Berdasarkan data Kemenkop UKM bulan Maret 2021, jumlah UKM mencapai 64,2 juta atau sekitar 23,5 persen jumlah penduduk Indonesia.
“Artinya, bisa diartikan bahwa 17 persen penduduk yang belum mengikuti BPJS Kesehatan adalah dari kalangan UKM dan penduduk miskin yang jumlahnya per September 2021 sekitar 9,71 persen,” ucap Elia.
Jika penghasilan UKM ini dikaitkan dengan perhitungan Pendapatan Tidak Kena Pajak (PTKP) untuk WPDN status K/3 sebesar 72 juta/tahun atau 6 juta per bulan, ada berapa persen pelaku UKM ini yang berpenghasilan di atas 6 juta perbulan?

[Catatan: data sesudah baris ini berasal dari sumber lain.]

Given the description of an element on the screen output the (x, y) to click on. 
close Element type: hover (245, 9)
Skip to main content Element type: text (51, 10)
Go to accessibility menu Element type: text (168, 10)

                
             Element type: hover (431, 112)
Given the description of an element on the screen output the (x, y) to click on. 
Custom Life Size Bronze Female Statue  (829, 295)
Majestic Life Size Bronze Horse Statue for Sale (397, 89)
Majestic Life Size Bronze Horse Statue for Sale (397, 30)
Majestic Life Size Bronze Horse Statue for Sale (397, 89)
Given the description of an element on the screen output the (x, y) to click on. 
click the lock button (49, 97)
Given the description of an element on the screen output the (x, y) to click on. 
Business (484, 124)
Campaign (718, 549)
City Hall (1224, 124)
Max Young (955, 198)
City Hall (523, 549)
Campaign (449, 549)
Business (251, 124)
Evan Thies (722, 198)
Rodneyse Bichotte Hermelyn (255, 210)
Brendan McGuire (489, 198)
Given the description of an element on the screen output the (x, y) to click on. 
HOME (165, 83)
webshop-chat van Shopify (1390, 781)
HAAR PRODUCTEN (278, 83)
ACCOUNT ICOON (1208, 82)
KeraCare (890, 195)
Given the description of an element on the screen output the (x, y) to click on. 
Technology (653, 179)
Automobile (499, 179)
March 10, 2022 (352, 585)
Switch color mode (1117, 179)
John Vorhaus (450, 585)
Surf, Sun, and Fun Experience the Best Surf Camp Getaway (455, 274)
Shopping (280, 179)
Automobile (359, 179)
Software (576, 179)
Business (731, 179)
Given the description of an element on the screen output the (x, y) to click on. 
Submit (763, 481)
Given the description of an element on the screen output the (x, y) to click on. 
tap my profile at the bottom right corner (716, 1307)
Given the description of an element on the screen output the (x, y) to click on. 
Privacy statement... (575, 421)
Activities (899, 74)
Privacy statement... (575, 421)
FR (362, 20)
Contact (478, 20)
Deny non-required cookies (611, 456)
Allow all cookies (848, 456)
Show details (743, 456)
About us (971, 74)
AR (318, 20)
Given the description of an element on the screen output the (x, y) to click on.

Pada umumnya, kata Elia, pelaku UKM ini berpenghasilan di bawah UMR. Tentunya hal ini perlu dilakukan survey lebih lanjut.
“Jadi bisa ditarik benang merah bahwa ketidakpatuhan masyarakat untuk mengikuti program JKN disebabkan karena ketidakmampuan ekonomi dan pelayanan kesehatan di lapangan terhadap masyarakat yang menggunakan BPJS yang tidak seragam belum baik,” ucap Elia.
Elia menilai, jika JKN dipaksakan sebagai prasyarat berbagai urusan kependudukan, kemungkinan ketidakmampuan ekonomi masyarakat ini akan menyebabkan ketidakpatuhan massal yang mengganggu kestabilan politik.
Tentu saja, hal itu berpengaruh ke pendapatan daerah, khususnya PKB dan Pendapatan Bukan Pajak yang berkaitan dengan semua dokumen kependudukan.